TASK TO COMPLETE: Among the lines below, take the one holding "Task: Click the Tobii Pro Lab logo icon", the one holding "Open the question", and all lines between them. Set them down exactly.

Stored items:
■ ■ ■ ■ ■ ■ ■

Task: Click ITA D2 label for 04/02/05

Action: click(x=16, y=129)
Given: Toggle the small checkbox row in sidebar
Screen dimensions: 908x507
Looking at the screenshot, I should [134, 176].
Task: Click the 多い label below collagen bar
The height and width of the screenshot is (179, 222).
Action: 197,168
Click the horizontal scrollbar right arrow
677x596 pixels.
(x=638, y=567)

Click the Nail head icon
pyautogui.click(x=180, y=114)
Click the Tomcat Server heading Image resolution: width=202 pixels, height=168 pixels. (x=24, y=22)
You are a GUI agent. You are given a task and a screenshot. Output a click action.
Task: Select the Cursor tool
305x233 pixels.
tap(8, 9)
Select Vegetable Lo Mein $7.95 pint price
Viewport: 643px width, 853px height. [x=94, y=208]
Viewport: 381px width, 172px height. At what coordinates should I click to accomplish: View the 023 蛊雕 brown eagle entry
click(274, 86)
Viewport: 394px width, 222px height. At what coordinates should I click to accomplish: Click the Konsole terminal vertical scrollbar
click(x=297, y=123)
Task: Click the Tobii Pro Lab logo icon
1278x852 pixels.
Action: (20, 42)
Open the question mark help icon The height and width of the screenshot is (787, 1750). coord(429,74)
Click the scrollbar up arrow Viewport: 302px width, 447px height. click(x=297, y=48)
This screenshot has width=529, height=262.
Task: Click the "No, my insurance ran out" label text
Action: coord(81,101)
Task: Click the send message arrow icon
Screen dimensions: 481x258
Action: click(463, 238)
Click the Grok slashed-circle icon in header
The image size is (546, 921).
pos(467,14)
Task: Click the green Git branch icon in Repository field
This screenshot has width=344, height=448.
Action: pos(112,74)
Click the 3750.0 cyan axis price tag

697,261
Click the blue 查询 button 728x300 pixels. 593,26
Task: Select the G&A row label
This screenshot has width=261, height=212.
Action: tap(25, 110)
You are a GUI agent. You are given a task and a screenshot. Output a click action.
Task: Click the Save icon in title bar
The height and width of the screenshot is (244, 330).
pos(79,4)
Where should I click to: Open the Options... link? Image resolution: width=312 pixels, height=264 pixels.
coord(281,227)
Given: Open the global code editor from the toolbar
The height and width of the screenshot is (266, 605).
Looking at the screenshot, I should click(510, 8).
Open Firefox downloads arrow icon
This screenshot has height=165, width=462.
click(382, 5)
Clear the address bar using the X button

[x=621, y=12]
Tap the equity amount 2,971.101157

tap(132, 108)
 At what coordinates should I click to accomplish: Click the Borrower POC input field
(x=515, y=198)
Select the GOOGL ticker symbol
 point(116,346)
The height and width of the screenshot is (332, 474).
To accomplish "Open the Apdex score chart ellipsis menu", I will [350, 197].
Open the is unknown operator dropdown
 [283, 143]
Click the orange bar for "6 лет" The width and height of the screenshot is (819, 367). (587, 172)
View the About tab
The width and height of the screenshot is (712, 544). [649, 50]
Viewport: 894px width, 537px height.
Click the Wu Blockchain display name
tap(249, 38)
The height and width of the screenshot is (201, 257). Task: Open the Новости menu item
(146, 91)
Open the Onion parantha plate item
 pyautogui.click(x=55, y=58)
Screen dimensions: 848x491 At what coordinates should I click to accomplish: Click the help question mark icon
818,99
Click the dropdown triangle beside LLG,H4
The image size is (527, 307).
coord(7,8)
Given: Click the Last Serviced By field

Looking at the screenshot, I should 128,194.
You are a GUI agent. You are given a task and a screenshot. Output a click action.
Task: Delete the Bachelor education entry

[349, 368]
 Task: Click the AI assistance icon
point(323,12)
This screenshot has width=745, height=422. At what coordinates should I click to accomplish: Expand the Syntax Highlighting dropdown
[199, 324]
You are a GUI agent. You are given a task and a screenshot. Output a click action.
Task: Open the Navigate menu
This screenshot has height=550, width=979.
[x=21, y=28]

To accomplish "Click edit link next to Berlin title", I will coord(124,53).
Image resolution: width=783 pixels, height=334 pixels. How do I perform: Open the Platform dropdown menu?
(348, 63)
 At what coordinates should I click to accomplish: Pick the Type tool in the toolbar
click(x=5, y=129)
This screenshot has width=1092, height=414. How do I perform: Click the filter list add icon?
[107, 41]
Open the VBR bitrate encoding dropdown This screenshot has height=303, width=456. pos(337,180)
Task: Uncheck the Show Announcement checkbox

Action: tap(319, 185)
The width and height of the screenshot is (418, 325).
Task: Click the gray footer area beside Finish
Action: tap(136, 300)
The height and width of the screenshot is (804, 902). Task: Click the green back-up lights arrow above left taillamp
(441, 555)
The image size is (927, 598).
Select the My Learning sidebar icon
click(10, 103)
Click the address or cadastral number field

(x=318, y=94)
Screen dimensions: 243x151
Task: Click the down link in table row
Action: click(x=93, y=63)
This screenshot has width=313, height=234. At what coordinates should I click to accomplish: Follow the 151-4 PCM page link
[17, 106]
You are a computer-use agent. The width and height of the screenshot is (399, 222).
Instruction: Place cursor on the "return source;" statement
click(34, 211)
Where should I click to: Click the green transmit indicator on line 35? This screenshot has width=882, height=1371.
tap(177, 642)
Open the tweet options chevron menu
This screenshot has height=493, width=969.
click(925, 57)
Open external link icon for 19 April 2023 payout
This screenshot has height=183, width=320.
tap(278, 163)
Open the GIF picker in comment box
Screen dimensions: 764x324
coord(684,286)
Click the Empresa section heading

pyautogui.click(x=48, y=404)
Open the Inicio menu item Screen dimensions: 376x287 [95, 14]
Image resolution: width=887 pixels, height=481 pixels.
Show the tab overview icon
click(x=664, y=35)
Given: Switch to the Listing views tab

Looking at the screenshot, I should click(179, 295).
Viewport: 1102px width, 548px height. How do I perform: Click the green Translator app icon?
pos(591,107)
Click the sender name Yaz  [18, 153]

■ ■ ■ ■ ■ ■ ■

SOLUTION TO THE EXERCISE:
Task: Click the Tobii Pro Lab logo icon
1278x852 pixels.
Action: (20, 42)
Open the question mark help icon The height and width of the screenshot is (787, 1750). coord(429,74)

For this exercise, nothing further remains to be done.